When my parents informed me that my blood type was A+, I felt a strange
sense of pride. If A+ was the top grade in school, then surely A+ was also the
most excellent of blood types – a biological mark of distinction.
It didn’t take long for me to recognise just how silly that feeling was
and tamp it down. But I didn’t learn much more about what it really meant to
have type A+ blood. By the time I was an adult, all I really knew was that if I
should end up in a hospital in need of blood, the doctors there would need to
make sure they transfused me with a suitable type.
And yet there remained some nagging questions. Why do 40% of Caucasians
have type A blood, while only 27% of Asians do? Where do different blood types
come from, and what do they do? To get some answers, I went to the experts – to
haematologists, geneticists, evolutionary biologists, virologists and nutrition
scientists.
In 1900 the Austrian physician Karl Landsteiner first discovered blood
types, winning the Nobel Prize in Physiology or Medicine for his research in
1930. Since then scientists have developed ever more powerful tools for probing
the biology of blood types. They’ve found some intriguing clues about them –
tracing their deep ancestry, for example, and detecting influences of blood
types on our health. And yet I found that in many ways blood types remain
strangely mysterious. Scientists have yet to come up with a good explanation
for their very existence.
“Isn’t it amazing?” says Ajit Varki, a biologist at the University of
California, San Diego. “Almost a hundred years after the Nobel Prize was
awarded for this discovery, we still don’t know exactly what they’re for.”
Transfusion confusion
My knowledge that I’m type A comes to me thanks to one of the greatest
discoveries in the history of medicine. Because doctors are aware of blood
types, they can save lives by transfusing blood into patients. But for most of
history, the notion of putting blood from one person into another was a
feverish dream.

* [What this exercise asks]:
(1) According to the blood types essay, who first discovered blood types, and in what year?
(2) Translate this sentence from the blood types essay into Spanish: "Scientists have yet to come up with a good explanation for their very existence."
(3) Please continue the blood types essay from the point where it stops.

Stored items:
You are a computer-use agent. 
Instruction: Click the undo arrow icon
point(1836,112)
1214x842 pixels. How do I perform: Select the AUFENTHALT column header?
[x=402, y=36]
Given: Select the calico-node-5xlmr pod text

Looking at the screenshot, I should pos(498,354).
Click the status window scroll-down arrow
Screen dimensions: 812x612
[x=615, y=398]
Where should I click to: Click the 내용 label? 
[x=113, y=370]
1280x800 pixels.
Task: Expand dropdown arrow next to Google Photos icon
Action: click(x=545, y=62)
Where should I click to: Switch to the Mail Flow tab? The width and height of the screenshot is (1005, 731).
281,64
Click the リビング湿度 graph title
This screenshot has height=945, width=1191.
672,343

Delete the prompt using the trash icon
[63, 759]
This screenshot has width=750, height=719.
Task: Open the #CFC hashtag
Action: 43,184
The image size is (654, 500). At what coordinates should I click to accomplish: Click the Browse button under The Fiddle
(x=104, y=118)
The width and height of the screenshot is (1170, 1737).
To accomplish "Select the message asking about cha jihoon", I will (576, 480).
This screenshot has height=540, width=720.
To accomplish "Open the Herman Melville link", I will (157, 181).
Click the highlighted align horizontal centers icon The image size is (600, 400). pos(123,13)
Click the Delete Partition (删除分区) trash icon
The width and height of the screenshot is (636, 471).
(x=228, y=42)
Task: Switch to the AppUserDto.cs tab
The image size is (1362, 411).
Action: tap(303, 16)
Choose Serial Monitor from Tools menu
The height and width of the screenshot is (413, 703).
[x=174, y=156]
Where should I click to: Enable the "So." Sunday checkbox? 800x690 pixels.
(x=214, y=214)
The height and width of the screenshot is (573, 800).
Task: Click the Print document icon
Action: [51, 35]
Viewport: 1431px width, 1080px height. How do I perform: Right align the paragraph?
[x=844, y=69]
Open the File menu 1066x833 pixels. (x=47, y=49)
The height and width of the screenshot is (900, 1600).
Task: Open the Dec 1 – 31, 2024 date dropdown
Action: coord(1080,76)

* [Answers given]:
(1) The Austrian physician Karl Landsteiner, in 1900.

(2) Los científicos aún no han encontrado una buena explicación para su existencia misma.

(3)
Renaissance doctors mused about what would happen if they put blood
into the veins of their patients. Some thought that it could be a treatment for
all manner of ailments, even insanity. Finally, in the 1600s, a few doctors
tested out the idea, with disastrous results. A French doctor injected calf’s
blood into a madman, who promptly started to sweat and vomit and produce urine
the colour of chimney soot. After another transfusion the man died.
Such calamities gave transfusions a bad reputation for 150 years. Even
in the 19th Century only a few doctors dared try out the procedure. One of them
was a British physician named James Blundell. Like other physicians of his day,
he watched many of his female patients die from bleeding during childbirth.
After the death of one patient in 1817, he found he couldn’t resign himself to
the way things were.
“I could not forbear considering, that the patient might very probably
have been saved by transfusion,” he later wrote.
Blundell became convinced that the earlier disasters with blood
transfusions had come about thanks to one fundamental error: transfusing “the
blood of the brute”, as he put it. Doctors shouldn’t transfer blood between
species, he concluded, because “the different kinds of blood differ very
importantly from each other”.
Human patients should only get human blood, Blundell decided. But no
one had ever tried to perform such a transfusion. Blundell set about doing so
by designing a system of funnels and syringes and tubes that could channel
blood from a donor to an ailing patient. After testing the apparatus out on
dogs, Blundell was summoned to the bed of a man who was bleeding to death.
“Transfusion alone could give him a chance of life,” he wrote.
Several donors provided Blundell with 14oz (0.4kg) of blood, which he
injected into the man’s arm. After the procedure the patient told Blundell that
he felt better – “less fainty” – but two days later he died.
Still, the experience convinced Blundell that blood transfusion would
be a huge benefit to mankind, and he continued to pour blood into desperate
patients in the following years. All told, he performed 10 blood transfusions.
Only four patients survived.
While some other doctors experimented with blood transfusion as well,
their success rates were also dismal. Various approaches were tried, including
attempts in the 1870s to use milk in transfusions (which were, unsurprisingly,
fruitless and dangerous).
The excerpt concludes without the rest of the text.